Will cowardly sportswriters award Barkley the MVP? Of course not. A running back hasn’t won since Adrian Peterson in 2012. Instead, they’ll give it to Josh Allen, especially if he beats Detroit in a couple of weeks. Or Lamar Jackson if he “outplays” Barkley this Sunday when the Ravens face the Eagles.

Nevertheless, the numbers tell a story of pure domination. Against the Rams, Barkley set career highs in rushing yards (255) and scrimmage yards (302). By himself, he outgained the Rams, Giants (LOL), Patriots, Colts, Texans, 49ers, Seahawks, and Cardinals. He became only the sixth player in NFL history to have two 70-yard TDs and the first to do so in the second half.

Barkley’s 255 yards rushing on Sunday night were the most since the Chiefs’ Jamaal Charles ran for 259 against the Broncos in 2009. His 500 scrimmage yards the last two weeks are the most since Walter Payton’s 525 during a two-game span in 1977.

In the second half this season, Barkley has 920 rushing yards, a 7.9 YPC average, and seven touchdowns.
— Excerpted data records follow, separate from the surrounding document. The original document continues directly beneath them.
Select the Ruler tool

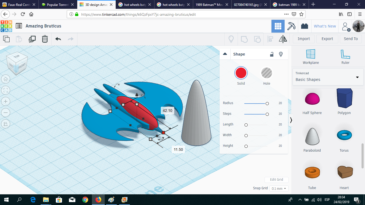[x=345, y=57]
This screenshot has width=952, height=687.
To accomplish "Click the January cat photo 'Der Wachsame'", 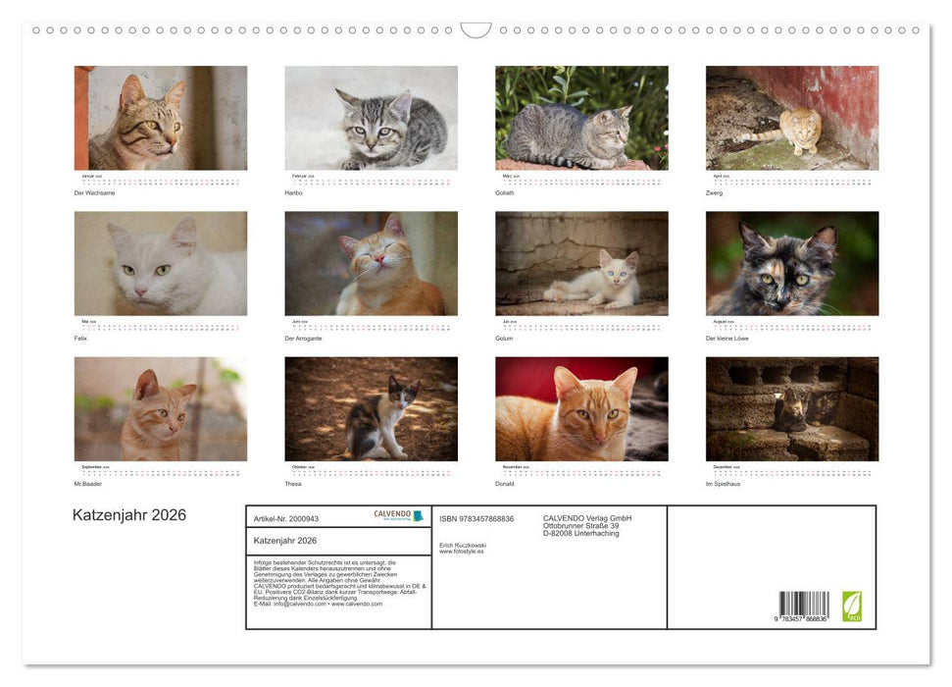I will pos(159,118).
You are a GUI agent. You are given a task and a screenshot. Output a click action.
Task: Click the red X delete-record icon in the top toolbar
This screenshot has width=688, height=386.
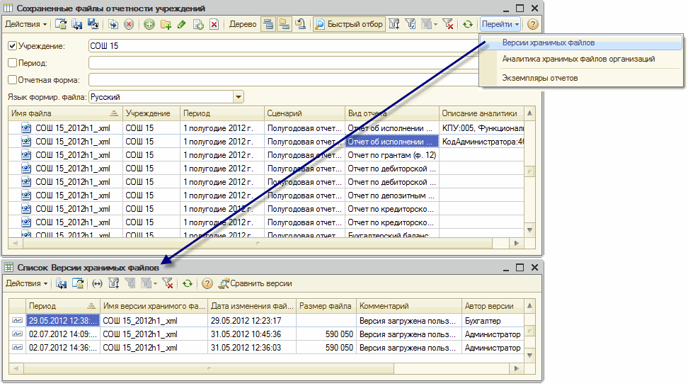click(214, 24)
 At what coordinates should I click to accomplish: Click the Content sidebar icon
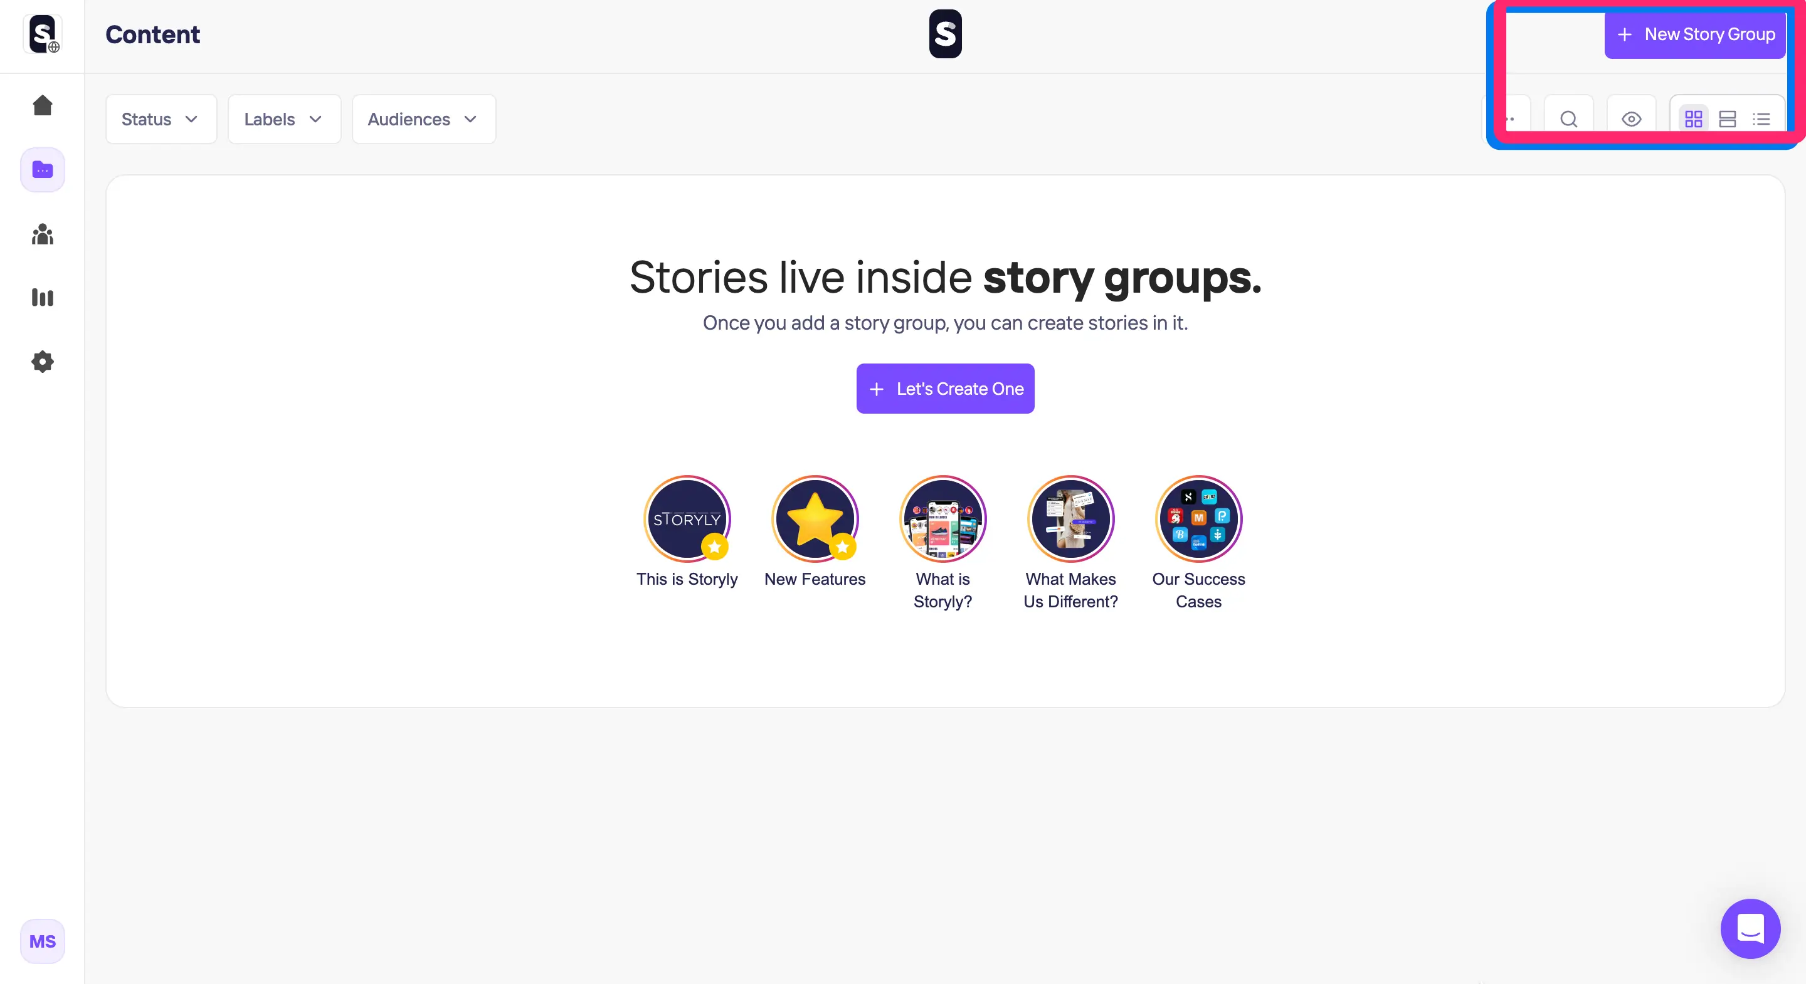(43, 169)
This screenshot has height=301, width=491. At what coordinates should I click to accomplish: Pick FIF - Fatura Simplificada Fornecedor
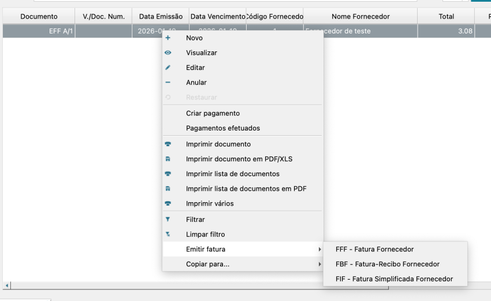pos(394,279)
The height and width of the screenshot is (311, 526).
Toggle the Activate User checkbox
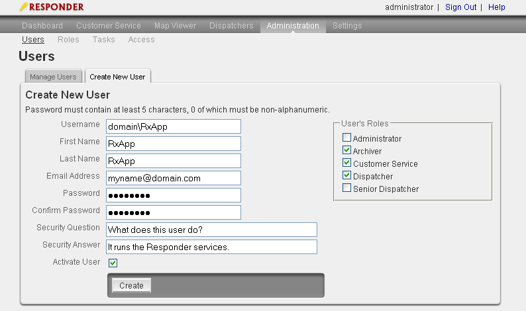coord(113,263)
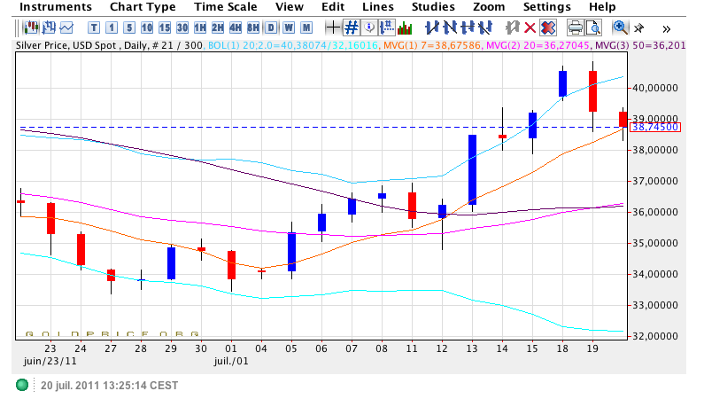Click the red X delete line icon
The image size is (704, 399).
(x=530, y=27)
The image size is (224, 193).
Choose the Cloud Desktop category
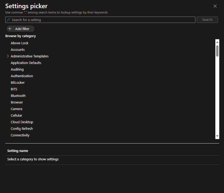[x=22, y=122]
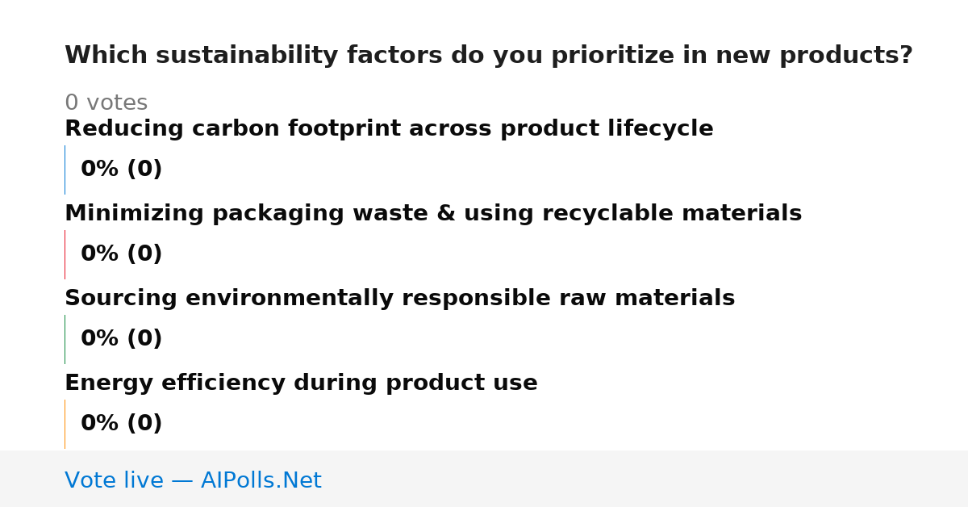968x507 pixels.
Task: Click 0% (0) result under carbon footprint
Action: tap(121, 170)
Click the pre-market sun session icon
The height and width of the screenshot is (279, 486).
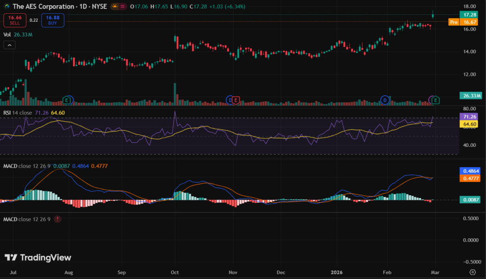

He has 16 runs of at least 15 yards this year and 14 of them have been in the second half. There have been 18 runs of at least 55 yards in the second half across the league, and Barkley has FIVE of them.

Barkley leads the league in rushing with a career best 1392 yards. His 12 total touchdowns are only 4 fewer than the Giants have scored as a team. Only Barkley and Jim Brown 61 years ago have had 1300 rushing yards, a 6.2 YPC average, and 10 rushing TDs through 11 games. He also has 314 more rushing yards than any other running back in Eagles history after 11 games.

Barkley is on pace for 2,151 rushing yards and 2,548 scrimmage yards. If he gets there, both would be NFL records (with the benefit of one extra game). I could go on, but you get the point.

Let’s look in on Giants fans, shall we?

Tommy Boy’s Team of the Week: Furry Beasts

The Beasts moved one step closer to capturing the New York Division in taking down the Lame Ones. Tua Tagovailoa posted his best performance of the season and appears to be getting hot at the right time. After losing to Je Ne Saquon in Week 11, Head Coach Kim Deal locked the team inside a meat locker for 24 hours to make sure they got their minds right. When questioned about her extreme methods, Deal clapped back, “We mock what we don’t understand!”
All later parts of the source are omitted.